Xe s. Enz en l' fou la getterent, com arde tost [ils la jetèrent dans le feu, afin qu'elle brûle tôt], Eulalie.

XIe s. Jo jetai vos choses de la nef par poür [peur] de mort, Lois de Guill. 38. Getet serez sur un malvais somier [bête de somme], Ch. de Rol. XXX. Haubert et haume i getent grant flambur [éclat], ib. CXXXV. À icest coup [ils] en jetent mort sept mille, ib. CCLVII. Jetez mei [sauvez-moi] hui de mort et de calunje [accusation], ib. CCLXXVI.

XIIe s. Cil court plus tost qu'ars [arc] ne gete bougon [flèche], Ronc. 74. Puis i faites jeter [au feu] le glouton souzduiant, ib. 199. Que ma dame ne me jet de prison, Couci, VII.

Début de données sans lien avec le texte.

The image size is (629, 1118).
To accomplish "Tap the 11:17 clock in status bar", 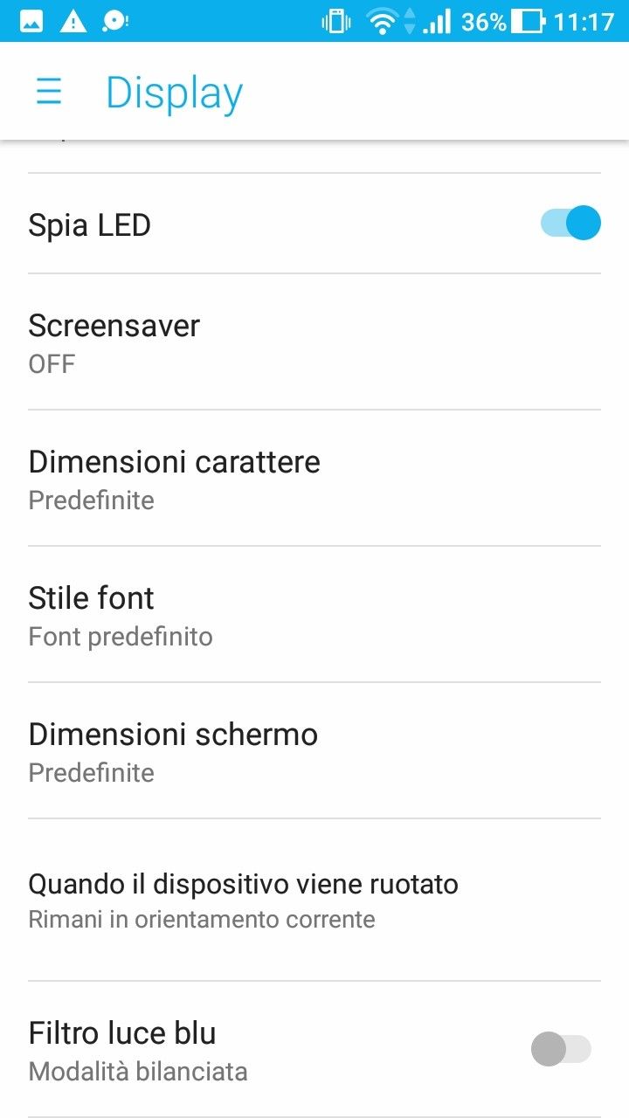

XIIIe s. Ele l'entent [son ami], si lui geta un ris, Audefroi le Bastard, Romancero, p. 40. Il commança par grant estude entendre diligemment à piteuses oevres, les quex li hermitaiges li avoit enseignié, c'est à savoir lui giter sovant en oroisons, sovantes fois geüner, Légende en prose de Girart, cité dans J. des savants, avril 1860, p. 202. Lors a la male serve un mout grant cri gete, Berte, X. Quant s'estoit relevée, mout grâns soupirs [elle] getoit, ib. XXVIII. Or me veuillez, dous sire, de cest peril jeter, ib. XLII. Et cil asegia Andrenoble, et i dreça trente perrieres qui gitoient en la cité et as murs et as tors, Villehardouin, CLXIX. Il a pris de l'un poing en l'autre Le faucon pour jeter à droit, l'Escoufle. El giete par tout feu et flame, Preste de perdre et cors et ame, la Rose, 9837. Il est voirs [vrai] que, quant il [Romulus et Rémus] furent né, l'on les gita sor une riviere…, Latini, Trés. p. 43. S'il avient qu'aucuns tienne son fief sans fere homage et li sires ne gete pas la main au fief, parce qu'il n'en set mot, Beaumanoir, XIV, 17. Le roy me dist que ce moustier estoit fait en l'onneur du miracle que Dieu fist du dyable que il geta hors du cors de la fille à la veuve femme, Joinville, 279.

XIVe s. Les compaignons de la dicte ville et plusieurs autres du pays environ se esbatoient à jeter à un pourcel pendu à une attache…, Lett. de remission, dans LACURNE. Maudit soit-il de Dieu qui le monde crea, Qui de traire et jetter tout premier s'avisa ! Car oncques hardis homs si ne le purpensa, Guesclin. V. 20037-20060. Jetteront [répartiront] sur eulx les diz habitans leurs dictes tailles, Du Cange, gita. Icellui jour, après souper, le dit Jehan dist qu'il vouloit jetter la pierre [sorte de jeu], et y mettoit un franc au plus hardi, Du Cange, jactare.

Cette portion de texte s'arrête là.